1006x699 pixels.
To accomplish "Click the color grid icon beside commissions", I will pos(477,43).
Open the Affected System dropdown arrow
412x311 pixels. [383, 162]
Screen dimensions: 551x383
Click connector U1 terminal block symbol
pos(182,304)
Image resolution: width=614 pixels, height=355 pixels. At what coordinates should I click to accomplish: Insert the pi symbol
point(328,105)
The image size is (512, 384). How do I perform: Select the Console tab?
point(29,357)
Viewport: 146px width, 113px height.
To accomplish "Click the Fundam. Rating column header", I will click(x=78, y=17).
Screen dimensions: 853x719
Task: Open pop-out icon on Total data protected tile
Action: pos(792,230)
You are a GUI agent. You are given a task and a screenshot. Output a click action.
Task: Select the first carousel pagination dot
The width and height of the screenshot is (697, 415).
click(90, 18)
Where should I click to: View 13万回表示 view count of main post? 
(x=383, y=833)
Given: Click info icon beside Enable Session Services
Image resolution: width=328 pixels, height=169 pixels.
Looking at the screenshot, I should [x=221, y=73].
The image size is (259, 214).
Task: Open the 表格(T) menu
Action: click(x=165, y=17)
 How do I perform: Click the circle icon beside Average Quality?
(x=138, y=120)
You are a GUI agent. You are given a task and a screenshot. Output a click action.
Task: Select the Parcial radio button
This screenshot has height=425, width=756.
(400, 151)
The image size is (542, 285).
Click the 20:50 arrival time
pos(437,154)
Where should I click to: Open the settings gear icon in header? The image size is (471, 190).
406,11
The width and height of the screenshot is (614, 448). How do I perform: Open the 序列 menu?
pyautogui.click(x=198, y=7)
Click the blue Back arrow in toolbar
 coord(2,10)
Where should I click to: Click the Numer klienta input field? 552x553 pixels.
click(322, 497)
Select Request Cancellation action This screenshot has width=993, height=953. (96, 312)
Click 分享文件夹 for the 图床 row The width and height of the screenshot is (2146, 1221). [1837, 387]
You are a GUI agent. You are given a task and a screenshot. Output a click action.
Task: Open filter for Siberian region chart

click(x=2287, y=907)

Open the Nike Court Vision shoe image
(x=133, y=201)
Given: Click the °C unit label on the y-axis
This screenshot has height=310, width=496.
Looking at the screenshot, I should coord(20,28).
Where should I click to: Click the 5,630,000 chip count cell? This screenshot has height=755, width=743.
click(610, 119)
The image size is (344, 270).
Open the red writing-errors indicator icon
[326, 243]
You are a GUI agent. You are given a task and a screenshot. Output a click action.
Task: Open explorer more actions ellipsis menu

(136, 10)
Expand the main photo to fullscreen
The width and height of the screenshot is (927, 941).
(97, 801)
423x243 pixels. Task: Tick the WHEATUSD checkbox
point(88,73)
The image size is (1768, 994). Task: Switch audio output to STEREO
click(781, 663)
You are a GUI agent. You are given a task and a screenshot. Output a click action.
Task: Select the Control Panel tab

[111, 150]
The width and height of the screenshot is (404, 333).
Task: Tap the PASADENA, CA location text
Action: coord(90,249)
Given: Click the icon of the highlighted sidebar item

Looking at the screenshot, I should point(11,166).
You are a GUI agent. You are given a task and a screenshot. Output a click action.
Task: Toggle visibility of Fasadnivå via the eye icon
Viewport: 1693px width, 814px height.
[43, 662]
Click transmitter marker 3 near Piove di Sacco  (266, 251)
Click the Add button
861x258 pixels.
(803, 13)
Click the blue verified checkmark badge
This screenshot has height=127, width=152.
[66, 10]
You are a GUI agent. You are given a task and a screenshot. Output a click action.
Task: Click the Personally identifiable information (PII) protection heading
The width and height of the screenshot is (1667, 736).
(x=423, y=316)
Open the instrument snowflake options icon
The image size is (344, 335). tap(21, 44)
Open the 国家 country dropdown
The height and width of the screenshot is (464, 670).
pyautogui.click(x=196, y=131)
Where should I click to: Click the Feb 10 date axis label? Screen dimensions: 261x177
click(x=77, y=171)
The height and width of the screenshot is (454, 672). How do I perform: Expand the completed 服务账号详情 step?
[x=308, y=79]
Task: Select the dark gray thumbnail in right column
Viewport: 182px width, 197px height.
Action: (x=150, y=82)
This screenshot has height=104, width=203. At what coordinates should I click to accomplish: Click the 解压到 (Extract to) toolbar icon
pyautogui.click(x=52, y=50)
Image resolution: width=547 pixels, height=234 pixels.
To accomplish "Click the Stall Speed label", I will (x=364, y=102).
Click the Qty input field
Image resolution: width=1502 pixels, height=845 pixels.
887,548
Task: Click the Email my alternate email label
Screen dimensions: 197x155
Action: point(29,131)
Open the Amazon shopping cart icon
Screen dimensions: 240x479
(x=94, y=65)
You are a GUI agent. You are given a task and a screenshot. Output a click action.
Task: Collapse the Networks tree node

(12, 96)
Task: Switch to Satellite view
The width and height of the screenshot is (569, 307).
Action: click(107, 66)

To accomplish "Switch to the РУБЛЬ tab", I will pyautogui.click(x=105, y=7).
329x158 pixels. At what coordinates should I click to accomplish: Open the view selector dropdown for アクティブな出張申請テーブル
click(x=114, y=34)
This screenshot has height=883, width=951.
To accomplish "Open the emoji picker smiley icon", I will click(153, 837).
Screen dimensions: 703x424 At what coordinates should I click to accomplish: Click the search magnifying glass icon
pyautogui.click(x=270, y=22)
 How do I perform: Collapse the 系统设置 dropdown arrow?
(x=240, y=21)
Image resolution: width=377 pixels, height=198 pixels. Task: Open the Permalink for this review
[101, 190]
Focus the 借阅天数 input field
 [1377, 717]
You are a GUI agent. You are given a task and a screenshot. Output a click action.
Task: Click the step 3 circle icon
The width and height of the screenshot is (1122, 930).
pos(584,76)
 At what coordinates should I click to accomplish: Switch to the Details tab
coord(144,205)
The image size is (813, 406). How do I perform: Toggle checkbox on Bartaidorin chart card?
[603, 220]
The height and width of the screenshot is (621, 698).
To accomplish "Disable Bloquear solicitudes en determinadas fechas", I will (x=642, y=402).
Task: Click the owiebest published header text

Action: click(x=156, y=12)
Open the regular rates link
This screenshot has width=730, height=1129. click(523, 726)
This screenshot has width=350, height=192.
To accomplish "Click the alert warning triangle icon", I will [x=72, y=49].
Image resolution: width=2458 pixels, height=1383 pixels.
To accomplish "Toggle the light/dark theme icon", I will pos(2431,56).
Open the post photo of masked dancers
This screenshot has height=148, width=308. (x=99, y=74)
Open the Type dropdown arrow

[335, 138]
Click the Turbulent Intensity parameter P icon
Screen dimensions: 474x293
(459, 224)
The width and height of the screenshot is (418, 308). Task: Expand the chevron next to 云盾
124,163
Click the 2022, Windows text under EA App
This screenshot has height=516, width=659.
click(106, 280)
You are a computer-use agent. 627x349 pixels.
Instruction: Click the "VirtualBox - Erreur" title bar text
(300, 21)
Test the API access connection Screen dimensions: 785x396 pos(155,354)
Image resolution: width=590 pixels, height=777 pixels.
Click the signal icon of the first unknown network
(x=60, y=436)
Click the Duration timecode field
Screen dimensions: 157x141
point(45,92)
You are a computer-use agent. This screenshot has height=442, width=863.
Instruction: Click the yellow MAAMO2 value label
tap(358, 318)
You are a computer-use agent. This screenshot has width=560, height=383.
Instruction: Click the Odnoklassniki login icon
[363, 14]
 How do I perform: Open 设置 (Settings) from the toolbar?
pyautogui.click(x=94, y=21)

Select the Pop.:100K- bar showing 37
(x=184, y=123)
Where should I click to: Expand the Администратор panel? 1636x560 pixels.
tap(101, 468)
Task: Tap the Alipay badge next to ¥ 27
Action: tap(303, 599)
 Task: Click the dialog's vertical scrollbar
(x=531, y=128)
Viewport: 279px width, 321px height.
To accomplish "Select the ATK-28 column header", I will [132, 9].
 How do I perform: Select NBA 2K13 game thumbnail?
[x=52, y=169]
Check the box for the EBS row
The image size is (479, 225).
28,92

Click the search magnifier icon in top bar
-.-.-
# TAREFA A REALIZAR:
Reescreva o trecho que começa na linha que contém "Click transmitter marker" e termina na linha que contém "pyautogui.click(x=52, y=50)". Troque "Add button" por "Save button" e deixe todo o resto sem alteração.

# RESPOSTA ABAIXO:
Click transmitter marker 3 near Piove di Sacco  (266, 251)
Click the Save button
861x258 pixels.
(803, 13)
Click the blue verified checkmark badge
This screenshot has height=127, width=152.
[66, 10]
You are a GUI agent. You are given a task and a screenshot. Output a click action.
Task: Click the Personally identifiable information (PII) protection heading
The width and height of the screenshot is (1667, 736).
(x=423, y=316)
Open the instrument snowflake options icon
The image size is (344, 335). tap(21, 44)
Open the 国家 country dropdown
The height and width of the screenshot is (464, 670).
pyautogui.click(x=196, y=131)
Where should I click to: Click the Feb 10 date axis label? Screen dimensions: 261x177
click(x=77, y=171)
The height and width of the screenshot is (454, 672). How do I perform: Expand the completed 服务账号详情 step?
[x=308, y=79]
Task: Select the dark gray thumbnail in right column
Viewport: 182px width, 197px height.
Action: (x=150, y=82)
This screenshot has height=104, width=203. At what coordinates should I click to accomplish: Click the 解压到 (Extract to) toolbar icon
pyautogui.click(x=52, y=50)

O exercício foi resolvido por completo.